_Trecho fornecido_:
=-=-=-=-=

Vai ser coxo na vida é maldição pra homem.

Mulher é desdobrável. Eu sou.

(PRADO, Adélia in: Com licença poética).


O amor romântico e os ideais utópicos consolidados a partir da ótica e conquista masculina servem-lhe de tessitura para a sua composição questionadora, sobretudo no tocante aos valores herdados ainda da tradição patriarcalista, paternalista e sexista que conferem ao gênero masculino a liberdade e o domínio nas relações afetivas e sócio-humanas; e, às mulheres, a contenção e a abnegação aos sentimentos e aos apelos sensuais.

A autora, - com a suavidade que é lhe própria e contrariando as convenções impostas – indaga o amor romântico e apresenta certa preferência pelo amor real; àquele que, desraigado de ilusões, baseia-se no respeito mútuo, na liberdade de expressão e na igualdade entre os gêneros. Visto que, no dizer da poetisa, o amor feinho


não olha um pro outro.

Uma vez encontrado, é igual fé,

não teologa mais.

Duro de forte, o amor feinho é magro, doido por sexo

e filhos tem os quantos haja.

Tudo que não fala, faz.

Planta beijo de três cores ao redor da casa

e saudade roxa e branca,

da comum e da dobrada.

Amor feinho é bom porque não fica velho.

Cuida do essencial; o que brilha nos olhos é o que é:

eu sou homem você é mulher.

Amor feinho não tem ilusão,

o que ele tem é esperança:

eu quero amor feinho.

(PRADO, Adélia in: Amor feinho).


Com o olhar voltado à realidade e às relações sócio-humanas, indagando os valores morais, as normas e convenções da sociedade, Adélia também expressa as inquietações filosóficas do seu eu-lírico e reflete o processo de mecanização dos sujeitos; que, sofrendo o peso das atribuições da vida moderna, desvinculam-se dos sentimentos espirituais, por ora essenciais à vida humana, conforme se observa em “seu” ensinamento poético:


Minha mãe achava estudo

a coisa mais fina do mundo.

=-=-=-=-=

_Exercício 1_: Resuma em três frases o trecho sobre a poesia de Adélia Prado.
_Exercício 2_: Reproduza fielmente a parte do trecho sobre a poesia de Adélia Prado que começa em "(PRADO, Adélia in: Com" e termina em "um pro outro.".
As linhas que vêm a seguir são um material independente do trecho.

_Dados fornecidos_:
=-=-=-=-=

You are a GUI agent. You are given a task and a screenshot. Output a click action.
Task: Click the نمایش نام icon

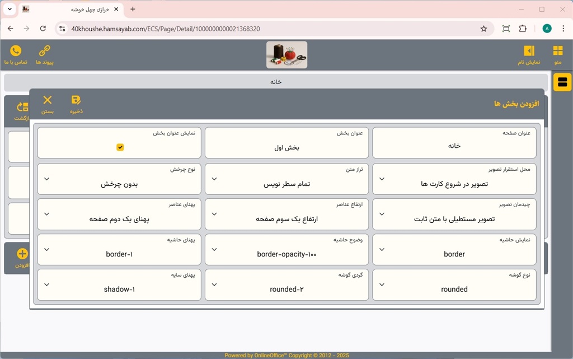pyautogui.click(x=529, y=51)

=-=-=-=-=

_Resolução 1_: O amor romântico e os ideais utópicos construídos a partir da ótica masculina servem de tessitura à composição questionadora de Adélia Prado, sobretudo diante dos valores patriarcais que dão aos homens liberdade e domínio nas relações e impõem às mulheres contenção e abnegação. A autora questiona o amor romântico e prefere o amor real, livre de ilusões e baseado no respeito mútuo, na liberdade de expressão e na igualdade entre os gêneros. Com o olhar voltado à realidade, ela também expressa as inquietações filosóficas de seu eu-lírico e reflete a mecanização dos sujeitos, que se desvinculam dos sentimentos espirituais sob o peso das atribuições da vida moderna.

_Resolução 2_:
(PRADO, Adélia in: Com licença poética).


O amor romântico e os ideais utópicos consolidados a partir da ótica e conquista masculina servem-lhe de tessitura para a sua composição questionadora, sobretudo no tocante aos valores herdados ainda da tradição patriarcalista, paternalista e sexista que conferem ao gênero masculino a liberdade e o domínio nas relações afetivas e sócio-humanas; e, às mulheres, a contenção e a abnegação aos sentimentos e aos apelos sensuais.

A autora, - com a suavidade que é lhe própria e contrariando as convenções impostas – indaga o amor romântico e apresenta certa preferência pelo amor real; àquele que, desraigado de ilusões, baseia-se no respeito mútuo, na liberdade de expressão e na igualdade entre os gêneros. Visto que, no dizer da poetisa, o amor feinho


não olha um pro outro.